[Input for this task — start]
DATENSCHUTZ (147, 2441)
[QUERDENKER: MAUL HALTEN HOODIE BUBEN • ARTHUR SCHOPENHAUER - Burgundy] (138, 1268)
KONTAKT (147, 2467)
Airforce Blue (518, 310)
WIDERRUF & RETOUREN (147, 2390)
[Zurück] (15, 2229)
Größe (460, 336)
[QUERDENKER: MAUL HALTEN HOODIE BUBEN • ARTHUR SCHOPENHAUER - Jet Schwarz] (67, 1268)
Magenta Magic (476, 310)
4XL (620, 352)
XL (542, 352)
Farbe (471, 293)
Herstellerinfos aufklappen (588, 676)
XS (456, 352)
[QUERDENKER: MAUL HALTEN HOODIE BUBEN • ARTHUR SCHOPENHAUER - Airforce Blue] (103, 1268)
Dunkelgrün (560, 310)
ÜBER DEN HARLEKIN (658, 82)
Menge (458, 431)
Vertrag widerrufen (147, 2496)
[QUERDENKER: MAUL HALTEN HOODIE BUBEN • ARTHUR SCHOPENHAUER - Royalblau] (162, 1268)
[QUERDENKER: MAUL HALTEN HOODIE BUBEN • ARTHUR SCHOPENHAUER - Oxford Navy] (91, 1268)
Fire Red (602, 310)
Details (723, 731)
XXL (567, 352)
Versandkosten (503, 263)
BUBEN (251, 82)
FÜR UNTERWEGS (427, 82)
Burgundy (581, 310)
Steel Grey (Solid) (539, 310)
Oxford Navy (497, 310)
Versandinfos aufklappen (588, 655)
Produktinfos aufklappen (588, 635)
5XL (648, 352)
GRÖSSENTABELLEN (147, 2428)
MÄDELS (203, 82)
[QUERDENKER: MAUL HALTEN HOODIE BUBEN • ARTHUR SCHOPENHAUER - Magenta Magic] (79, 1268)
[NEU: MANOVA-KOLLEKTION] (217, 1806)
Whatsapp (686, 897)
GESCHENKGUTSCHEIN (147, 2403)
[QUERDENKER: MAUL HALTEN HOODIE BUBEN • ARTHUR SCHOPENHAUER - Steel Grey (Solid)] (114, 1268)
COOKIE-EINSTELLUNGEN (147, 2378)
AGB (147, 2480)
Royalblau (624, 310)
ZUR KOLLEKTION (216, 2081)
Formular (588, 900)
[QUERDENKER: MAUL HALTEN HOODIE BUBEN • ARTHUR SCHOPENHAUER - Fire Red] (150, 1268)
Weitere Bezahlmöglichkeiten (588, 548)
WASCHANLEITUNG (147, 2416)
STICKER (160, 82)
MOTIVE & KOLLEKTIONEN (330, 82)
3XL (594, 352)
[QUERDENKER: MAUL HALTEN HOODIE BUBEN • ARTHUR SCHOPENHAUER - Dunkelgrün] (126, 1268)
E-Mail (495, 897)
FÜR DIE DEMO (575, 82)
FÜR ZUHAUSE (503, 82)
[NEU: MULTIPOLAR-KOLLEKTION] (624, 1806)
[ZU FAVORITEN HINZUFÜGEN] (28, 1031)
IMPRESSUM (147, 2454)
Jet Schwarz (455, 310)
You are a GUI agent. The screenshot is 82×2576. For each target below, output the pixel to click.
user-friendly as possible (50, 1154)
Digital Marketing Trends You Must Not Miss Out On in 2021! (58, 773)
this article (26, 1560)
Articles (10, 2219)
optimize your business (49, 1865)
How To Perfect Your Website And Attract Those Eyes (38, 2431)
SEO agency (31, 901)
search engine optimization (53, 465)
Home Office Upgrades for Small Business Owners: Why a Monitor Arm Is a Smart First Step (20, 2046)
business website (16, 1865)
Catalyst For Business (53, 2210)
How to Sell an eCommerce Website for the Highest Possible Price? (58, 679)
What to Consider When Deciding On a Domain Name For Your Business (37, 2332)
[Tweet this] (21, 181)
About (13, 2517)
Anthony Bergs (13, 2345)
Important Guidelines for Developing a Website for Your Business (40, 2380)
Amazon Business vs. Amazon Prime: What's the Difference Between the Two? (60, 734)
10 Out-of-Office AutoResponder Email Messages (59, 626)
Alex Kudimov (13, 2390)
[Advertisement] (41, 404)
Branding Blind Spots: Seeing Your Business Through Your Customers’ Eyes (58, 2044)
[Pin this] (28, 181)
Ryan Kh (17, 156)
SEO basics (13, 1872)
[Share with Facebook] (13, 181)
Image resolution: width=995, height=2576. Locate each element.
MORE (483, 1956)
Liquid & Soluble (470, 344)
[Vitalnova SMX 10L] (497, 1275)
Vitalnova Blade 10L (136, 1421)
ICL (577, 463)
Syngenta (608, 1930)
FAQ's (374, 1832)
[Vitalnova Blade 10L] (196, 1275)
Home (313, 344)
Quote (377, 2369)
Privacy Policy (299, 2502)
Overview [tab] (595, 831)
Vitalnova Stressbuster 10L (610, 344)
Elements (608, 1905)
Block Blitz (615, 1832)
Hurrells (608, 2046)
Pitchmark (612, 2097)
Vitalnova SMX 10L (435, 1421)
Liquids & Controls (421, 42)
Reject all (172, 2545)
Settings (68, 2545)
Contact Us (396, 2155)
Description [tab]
[Input for this task — finish]
Your output should consist only of the lines from the one containing "[ZU FAVORITEN HINZUFÜGEN] (28, 1031)" to the end of the records above, each retyped exactly.

== Expected output ==
[ZU FAVORITEN HINZUFÜGEN] (28, 1031)
IMPRESSUM (147, 2454)
Jet Schwarz (455, 310)
You are a GUI agent. The screenshot is 82×2576. For each target below, output the pixel to click.
user-friendly as possible (50, 1154)
Digital Marketing Trends You Must Not Miss Out On in 2021! (58, 773)
this article (26, 1560)
Articles (10, 2219)
optimize your business (49, 1865)
How To Perfect Your Website And Attract Those Eyes (38, 2431)
SEO agency (31, 901)
search engine optimization (53, 465)
Home Office Upgrades for Small Business Owners: Why a Monitor Arm Is a Smart First Step (20, 2046)
business website (16, 1865)
Catalyst For Business (53, 2210)
How to Sell an eCommerce Website for the Highest Possible Price? (58, 679)
What to Consider When Deciding On a Domain Name For Your Business (37, 2332)
[Tweet this] (21, 181)
About (13, 2517)
Anthony Bergs (13, 2345)
Important Guidelines for Developing a Website for Your Business (40, 2380)
Amazon Business vs. Amazon Prime: What's the Difference Between the Two? (60, 734)
10 Out-of-Office AutoResponder Email Messages (59, 626)
Alex Kudimov (13, 2390)
[Advertisement] (41, 404)
Branding Blind Spots: Seeing Your Business Through Your Customers’ Eyes (58, 2044)
[Pin this] (28, 181)
Ryan Kh (17, 156)
SEO basics (13, 1872)
[Share with Facebook] (13, 181)
Image resolution: width=995, height=2576. Locate each element.
MORE (483, 1956)
Liquid & Soluble (470, 344)
[Vitalnova SMX 10L] (497, 1275)
Vitalnova Blade 10L (136, 1421)
ICL (577, 463)
Syngenta (608, 1930)
FAQ's (374, 1832)
[Vitalnova Blade 10L] (196, 1275)
Home (313, 344)
Quote (377, 2369)
Privacy Policy (299, 2502)
Overview [tab] (595, 831)
Vitalnova Stressbuster 10L (610, 344)
Elements (608, 1905)
Block Blitz (615, 1832)
Hurrells (608, 2046)
Pitchmark (612, 2097)
Vitalnova SMX 10L (435, 1421)
Liquids & Controls (421, 42)
Reject all (172, 2545)
Settings (68, 2545)
Contact Us (396, 2155)
Description [tab]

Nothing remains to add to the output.